Après Scopas et Praxitèle, la pure tradition attique se disperse en écoles diverses et rivales. Lysippe, qui vivait à Sicyone, est le sculpteur d’Alexandre le Grand ; et Alexandre va détruire toutes les belles indépendances de vie, — et par conséquent d’art, — de la Grèce. Athènes, alors, n’est plus dans Athènes ; l’art n’est plus au pur foyer. Le génie, promené à travers tout le royaume nouveau du conquérant, allume encore ici et là de belles flammes, mais se vend et se prostitue. Des ouvrages commandés en hâte, ingénieusement décoratifs toujours, insuffisamment humains, s’accrochent encore à des monumens de vanité, non de nécessité ou d’amour. C’est l’apparition de l’art officiel, d’où sortira toute la banalité pompeuse, — vide, mais superbement ! — de l’art romain. Enfin, en une certaine affectation de vie sentimentale, si contraire aux lois étroites de la plastique, en un maniérisme quasi littéraire, qui est l’aboutissement fatal de ce qu’on a appelé « l’art d’expression, » achève de se perdre la pureté simple des grands jours.

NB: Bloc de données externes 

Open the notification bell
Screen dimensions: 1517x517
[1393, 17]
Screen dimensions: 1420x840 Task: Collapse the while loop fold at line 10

La chute n’est pas longue : elle a ses trois étapes connues, dont les dates sont données par des œuvres célèbres : les bas-reliefs de Pergame[1], œuvre peut-être d’Isogonos, la force encore et je ne sais quelle puissance noble, mais dans la violence et l’exagération du mouvement, presque dans l’agitation, qui n’est que l’énergie des faibles ; — le « Laocoon[2], » classique chef-d’œuvre de l’école de Rhodes, l’effet théâtral, mélodramatique, l’effet « à côté, » sculpturalement faux, cherché uniquement par des artifices de composition, et des habiletés de modelé, admirables encore en des « morceaux ; » — l’ « Apollon

  1. Ce sont les sculptures qui décoraient l’autel gigantesque consacra à Zeus et à Athena par le roi Euménis II (197-159 av. J.-C.) (Collignon), en souvenir de ses victoires sur les Gaules, peuplade gauloise établie en Asie Mineure.
  2. Groupe sculpté par Athenodoros et Agesandras, sans doute au temps d’Auguste.